Theology informs us that we are body and soul united as one person. Science informs us that the neurons in our brains respond to our emotions and thoughts and the other way around, our emotions and thoughts respond to our brains.
Neuroscience is an interesting intersection of theology and science. Here are some basic things I’ve noticed, and this is intended to help newcomers to the topic, a brief road map. I’m counting on my readers to add their knowledge too. There are people interested in this subject that need a place to start.
There are two basic beliefs.
#1 Our mind is all from neurons. This is basically atheistic materialism, the belief that no beings exist but material beings. The human person is reducible to matter, and everything our mind does is a function of the brain. Our brain is a computer, our mind its output.
There are other “-isms” (naturalism, functionalism, mysterianism) that try to explain how the mind is emergent property from the brain like gravity is from a planet, but they are all forms of materialism because they still hold that the mind is completely dependent on the brain. No brain, no mind.
This view necessarily rejects the existence of immaterial beings such as angels, demons, and God, which is why it is an atheistic view.
The Computational Theory of Mind (CMT) is the theory that the brain is an information processing system and that thinking is really neurons computing. Scientists have studied this question for decades now.
For a good discussion of the current opinions, see this post which contains an hour and a half long discussion by a panel of three leading neuroscientists and a leading brain-mind philosopher, along with my comments.
#2 Our mind is affected by neurons. This is the other view. It is more in agreement with the Christian understanding of body and soul. It holds that the human mind is dependent on the human brain, but not totally. The brain is necessary for the mind, but not sufficient to fully describe it. The mind is something immaterial, but still one with the brain.
This is sometimes described as either monism or dualism, but caution should be used when invoking any “-ism” to define an idea. For instance, monism can mean a lot of things. It implies a unity. If we say the mind and brain are one, that is altogether different from saying that the universe is one. The former is consistent with Christian understanding, the latter is not; it is pantheism. God, the Creator, is not creation itself.

_Dataset extract_
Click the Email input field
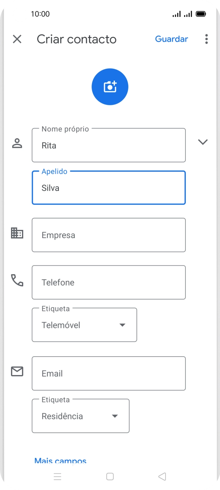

_Tasks to perform_
• A. Translate this sentence from the text on the mind and the brain into Spanish: "The brain is necessary for the mind, but not sufficient to fully describe it."
• B. Pick up the text on the mind and the brain at the point where it stops, and continue it.

_The responses_
• A. El cerebro es necesario para la mente, pero no suficiente para describirla por completo.

• B.
Dualism is from René Descartes. The mind and the body exist, as separate but joined entities. He thought they interacted at the pineal gland. The Christian understanding of the human person rejects this idea, as does science. The discussion panel in the post mentioned above begins with a twenty minute review of brain-mind philosophy since Descartes.
What to do with these two views. The materialists argue that as far as science can say, the mind is totally derived from the brain. They are correct about that–science only studies material objects and what arises from them. Neuroscience is the study of the nervous system, of the nerves and brain. To say, however, that all that exists is what science can study is fallacious.
This is a failure to distinguish between sense perception (i.e. imagination) and reasoning (i.e. thinking and understanding). Some scientists and philosophers believe that nothing exists except what can be sensed or imagined, and since only the material body, and hence the brain, can be sensed and imagined, this failure leads them to conclude that the mind must only be from the material brain.
The materialist view is also not without contest, even among materialists. The problem with the CMT (the theory that assumes the brain is a computer) is that of the inner life. The theory seeks to map mental states with brain states, it seeks to label all mental states and map them to a particular neuronal brain state. At some point in the future, they predict, a mental state can be predicted or controlled based on a brain state. If your neurons do X, your mind will think Y.
However, it is impossible to fully map mental states. Only the person thinking knows his own mental state, and it’s impossible to know whether one person’s description of his mental state is exactly equal to another person’s description. If I say I feel joy, and you say you feel joy, we may both feel joy, but the exact feeling nuance for nuance, situation for situation, memory for memory, hope for hope, can never be known to be the same. It would be hard for a single person to describe any mental state exactly at any moment.
It would literally be necessary to read minds to be able to produce such a map. Strict materialism insists that the only things that can be known are those that can be sensed or imagined, and since the mental states of another person cannot be sensed or imagined, strict materialism forbids the proof of…strict materialism.
Not only that, the philosophical conclusions of materialism are ultimately self-defeating. If the mind is a property of the brain and the brain is a computer obeying the laws of physics, then thinking and reasoning are no more mental than marbles bouncing in a bowl.
The ultimate conclusion of materialism is that thought is not really a function of free will, but a function of the laws of physics. In other words, there’s no such thing as free thought, which makes science meaningless.
For more, see The Mind Doesn’t Work That Way: The Scope and Limits of Computational Psychology by Jerry Fodor, even just to read the introduction and browse the chapters. Also Edward Feser’s book, Philosophy of Mind: A Beginner’s Guide is good, and it is a book you can read one chapter at a time, slowly, even just the first chapter.
The Christian view considers the whole human person. According to Christian theology, what makes humans unique among species is that we are made in the image of God. In the eternal Holy Trinity, the Father generates the Son (the Word) by an act of the intellect, and the Father and the Son together breath forth the Holy Spirit by an act of the will. Therefore, man is both body (as are other animals) and soul (in the image of God). Man has the same two powers of the soul, intellect and will. Usually the “mind” refers to the power of intellect in the soul.
Christian theology holds that the body and soul are united as one, just as Christ. The body affects the mind and the mind affects the body.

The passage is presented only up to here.